24 Abril 2026

El Mercurio | Académico de Derecho César Vargas comenta las consecuencias del comercio ilegal

El académico de Derecho de la Universidad Andrés Bello, abordó en El Mercurio las consecuencias jurídicas y de seguridad asociadas a la compra en el comercio informal.

El avance del comercio ilegal en distintas ciudades del país —reflejado en ferias informales, venta callejera y productos sin certificación— ha reactivado el debate sobre sus impactos económicos y sociales. En este contexto, el académico de la Facultad de Derecho de la Universidad Andrés Bello (UNAB), César Vargas, analizó en El Mercurio los principales riesgos que enfrentan los consumidores al adquirir productos en este tipo de mercados.

Según explicó el especialista, uno de los aspectos más relevantes dice relación con la ausencia de protección legal para quienes compran en el comercio informal. En términos de garantía, advirtió que “al comprar en este mercado irregular, no habrá respaldo del pago del impuestos al valor agregado, pero a su vez, el comprador no puede ejercer la garantía legal”, lo que implica que no podrá acceder a la devolución del dinero, cambio o reparación del producto en caso de fallas.

En esa misma línea, enfatizó que la inexistencia de un proveedor formal limita completamente la posibilidad de reclamo. Esto se debe a que no hay una empresa establecida frente a la cual hacer valer los derechos del consumidor, a diferencia de lo que ocurre en el comercio regulado.

Otro de los elementos abordados por el académico es la calidad y seguridad de los productos. Al respecto, señaló que aquellos bienes comercializados en circuitos informales “pueden ser falsificados, defectuosos, no contar con certificaciones de seguridad, y carecer de etiquetado de información básica”, lo que aumenta los riesgos para la salud y seguridad de las personas.

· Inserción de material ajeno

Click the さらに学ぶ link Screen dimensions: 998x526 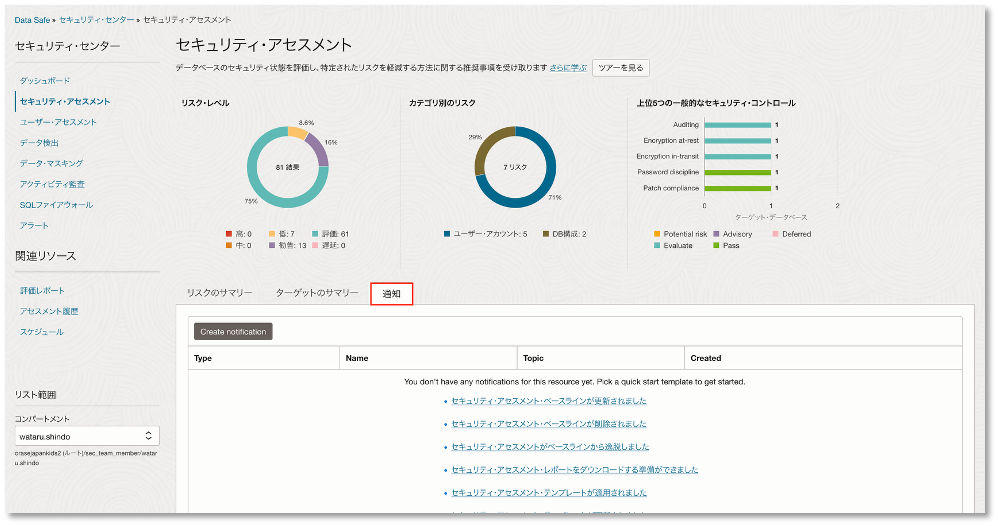coord(568,67)
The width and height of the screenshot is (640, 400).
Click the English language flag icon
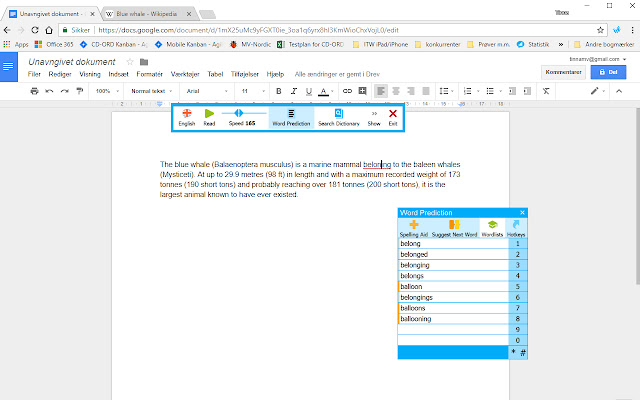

Además, Vargas advirtió sobre posibles consecuencias legales en escenarios más complejos. En casos donde se logre acreditar el origen ilícito de los productos, los compradores podrían eventualmente verse involucrados en investigaciones de carácter penal. Asimismo, indicó que si el consumidor adquiere conscientemente un producto falsificado, reduce considerablemente sus posibilidades de reclamo, al exponerse voluntariamente a un mercado sin regulación.

Respecto a los mecanismos de denuncia, el académico explicó que quienes detecten situaciones de comercio ilegal pueden acudir a distintas instituciones, entre ellas los municipios, el Servicio Nacional del Consumidor (Sernac), Carabineros o la Policía de Investigaciones (PDI). Estas entidades, señaló, desarrollan acciones de fiscalización, incautación de productos y monitoreo del mercado para enfrentar este fenómeno.

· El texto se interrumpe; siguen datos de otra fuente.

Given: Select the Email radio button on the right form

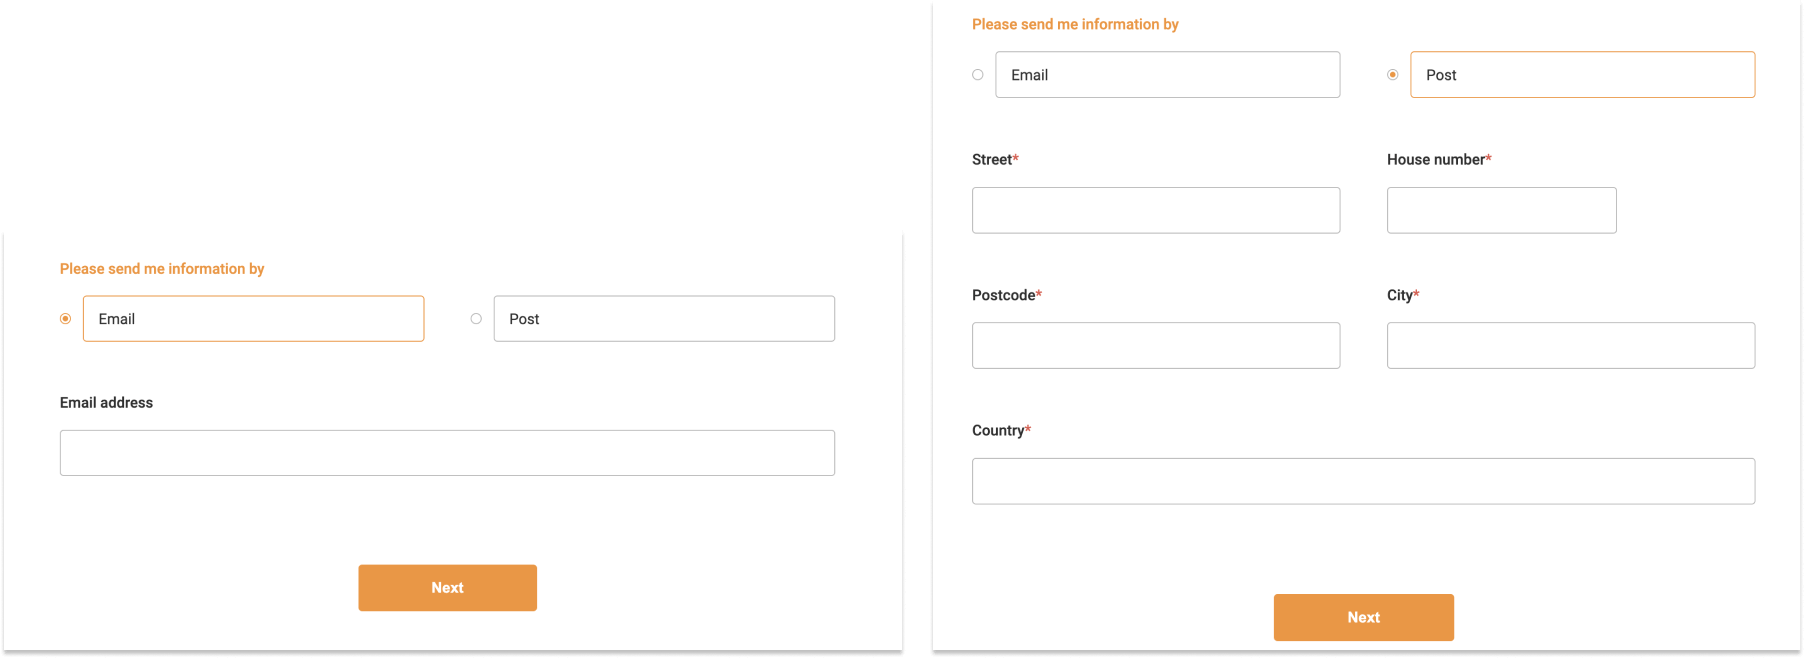Looking at the screenshot, I should [977, 74].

El análisis releva la importancia de comprender el comercio ilegal no solo como una problemática económica, sino también como un desafío en materia de protección al consumidor, seguridad y cumplimiento normativo. En este contexto, el aporte académico permite visibilizar los riesgos asociados y contribuir a una toma de decisiones informada por parte de la ciudadanía.